Thursday, July 17, 2008

Measuring student progress in mathematics

There are key indicators to performance in mathematics. In number/algebra teachers look for certain things at certain stages - these are defined in scope and sequence documents released by DET this year in minimum benchmark form. I think though that minimum benchmarks are poor indicators of how a system is doing. So I propose a different set that parents could use to measure performance. (Note: this is not what to teach - just a general measure of progress)

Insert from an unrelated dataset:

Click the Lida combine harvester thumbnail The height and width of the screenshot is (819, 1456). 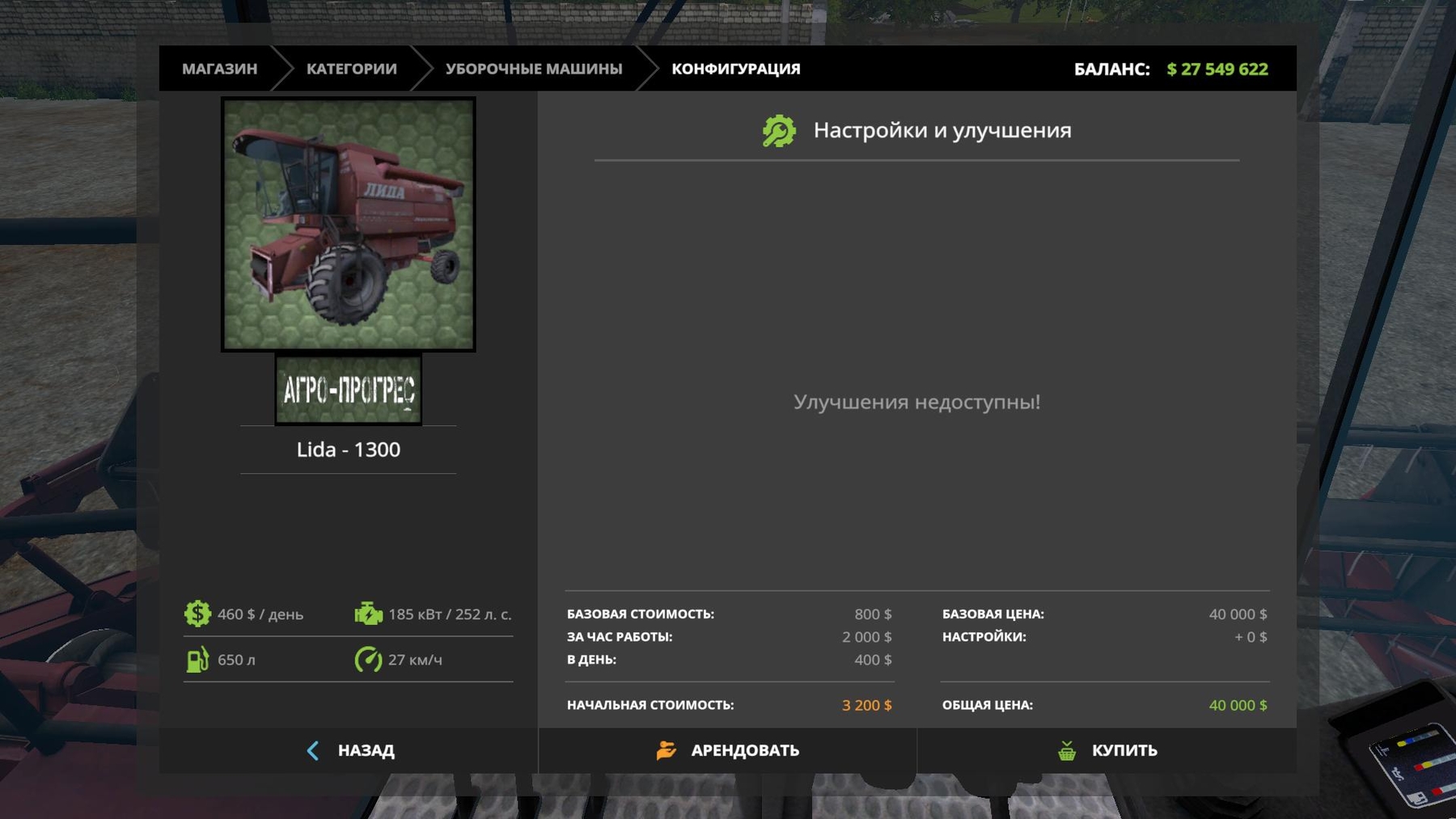coord(348,224)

year 1-4 - Students have 1-1 number correspondence. Students have a clear understanding of place value. Students recognise the relevance of operations, understand concepts such as odd/even and ascending descending and can reconstruct multiples of numbers up to 12.
year 4/5 - Student is confident in recognising and performing all operations (+-÷x) and can recite all tables up to and including 12.
year 6/7 - Student is confident with fractional quantities including estimating, adding, subtracting and multiplying a variety of fractions with a calculator but without using the "a b/c" button
year 8 - Students can perform confidently simple algebraic operations. Students understand the connection between an equation of a line and its drawn equivalent. Students can construct an equation of a line from a table of values or a graph.
year 9 - Students can manipulate linear and quadratic equations to shift them on a cartesian plane. Students can simplify confidently using index laws including negative indices and fractional indices. Students are confident at regrouping and solving simple equations.
year 10 - Students can factorise and use this knowledge to sketch and draw quadratic and linear equations. Students can plot curves, understand critical points on curves and use equations/graphs to perform optimisations, interpolate and extrapolate data.
year 11/12 - Students can use knowledge to solve complex worded problems with application in the real world including problems including statistics, calculus and numeric series.

For many parents these words make no sense - but a quick google of unknown terms can assist a parent in getting a clearer picture of what a student can do.